Another important theme that was debated was the “legitimacy” of the use of the body as a “resource” and a productive asset in commercial surrogacy. Here, parallels were drawn between surrogacy and sex work; some argued that like sex work was recognised by many progressive quarters as sexual labour, similarly, commercial surrogacy should be recognised as reproductive labour. As such, feminist health activists should pitch their efforts to secure the protection of the rights of commercial surrogates, and deconstruct patriarchal ways of breaking down women’s bodies; it was noted that sex work was sex without reproduction, just as surrogacy was reproduction without sex; yet, the government has criminalised the former while promoting the latter. However, others were opposed to this stand as they saw it as legitimising the commodification of women’s bodies, increasing exploitation and argued that limits needed to be set to the sale, purchase, harvesting and use of body parts and bodily labour.

4 As and when such interactions have occurred, they have formed the axis around which our own understandings have evolved.

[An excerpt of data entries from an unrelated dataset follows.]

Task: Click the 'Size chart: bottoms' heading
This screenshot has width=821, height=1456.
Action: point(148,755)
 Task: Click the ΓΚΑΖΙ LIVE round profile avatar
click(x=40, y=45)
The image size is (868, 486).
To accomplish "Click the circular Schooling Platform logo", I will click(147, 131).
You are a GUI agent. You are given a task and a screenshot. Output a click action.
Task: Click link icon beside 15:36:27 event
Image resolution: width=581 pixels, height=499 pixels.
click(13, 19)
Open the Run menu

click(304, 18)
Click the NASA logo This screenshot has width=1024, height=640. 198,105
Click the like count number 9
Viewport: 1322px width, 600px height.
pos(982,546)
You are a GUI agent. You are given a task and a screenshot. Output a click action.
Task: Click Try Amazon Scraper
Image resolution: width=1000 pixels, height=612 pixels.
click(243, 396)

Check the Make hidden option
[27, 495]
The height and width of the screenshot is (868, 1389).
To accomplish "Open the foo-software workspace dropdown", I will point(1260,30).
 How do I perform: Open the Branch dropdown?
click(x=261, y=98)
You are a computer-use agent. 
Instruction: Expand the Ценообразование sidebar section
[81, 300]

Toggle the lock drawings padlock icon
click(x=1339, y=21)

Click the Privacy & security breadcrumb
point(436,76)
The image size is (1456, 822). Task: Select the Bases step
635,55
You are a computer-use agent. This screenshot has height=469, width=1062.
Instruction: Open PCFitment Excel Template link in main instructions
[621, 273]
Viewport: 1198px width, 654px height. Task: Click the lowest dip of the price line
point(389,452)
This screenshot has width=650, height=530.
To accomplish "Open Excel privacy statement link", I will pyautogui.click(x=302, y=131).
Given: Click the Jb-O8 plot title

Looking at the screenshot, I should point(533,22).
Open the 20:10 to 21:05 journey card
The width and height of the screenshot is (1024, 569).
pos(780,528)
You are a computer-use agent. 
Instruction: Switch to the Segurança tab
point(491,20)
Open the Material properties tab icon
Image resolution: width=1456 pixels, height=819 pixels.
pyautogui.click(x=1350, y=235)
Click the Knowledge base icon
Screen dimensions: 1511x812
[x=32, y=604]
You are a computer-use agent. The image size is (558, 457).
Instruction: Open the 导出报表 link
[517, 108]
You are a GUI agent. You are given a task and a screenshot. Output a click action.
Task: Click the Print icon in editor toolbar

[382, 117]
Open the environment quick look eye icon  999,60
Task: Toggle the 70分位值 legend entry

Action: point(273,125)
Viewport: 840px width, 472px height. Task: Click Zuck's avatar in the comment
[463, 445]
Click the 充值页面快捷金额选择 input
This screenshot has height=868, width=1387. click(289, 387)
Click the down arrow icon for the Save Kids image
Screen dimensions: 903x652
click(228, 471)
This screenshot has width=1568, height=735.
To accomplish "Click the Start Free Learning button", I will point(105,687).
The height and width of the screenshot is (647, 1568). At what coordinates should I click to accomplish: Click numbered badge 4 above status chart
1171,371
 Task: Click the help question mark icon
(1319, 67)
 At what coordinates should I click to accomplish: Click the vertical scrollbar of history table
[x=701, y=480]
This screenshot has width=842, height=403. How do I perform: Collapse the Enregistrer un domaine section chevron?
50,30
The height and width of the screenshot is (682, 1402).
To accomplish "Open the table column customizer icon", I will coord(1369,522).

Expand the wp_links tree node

For instance, it is in discussions with communities that the stigma and violence associated with childlessness emerges most clearly, as does the link between infertility and other health problems like tuberculosis.

5 A distinction needs to be made between infertility management, which is a broader category, and ART provision, and both practical and conceptual issues remain to be addressed.

6 In light of the stigma associated with commercial surrogacy, some have suggested that altruistic surrogacy may be a more acceptable option. However, altruism is not without its problems. Notwithstanding the impossible question of how the “altruistic” feeling in any relationship will be assessed, altruistic surrogacy is unlikely to be completely benevolent and without its own power dynamics.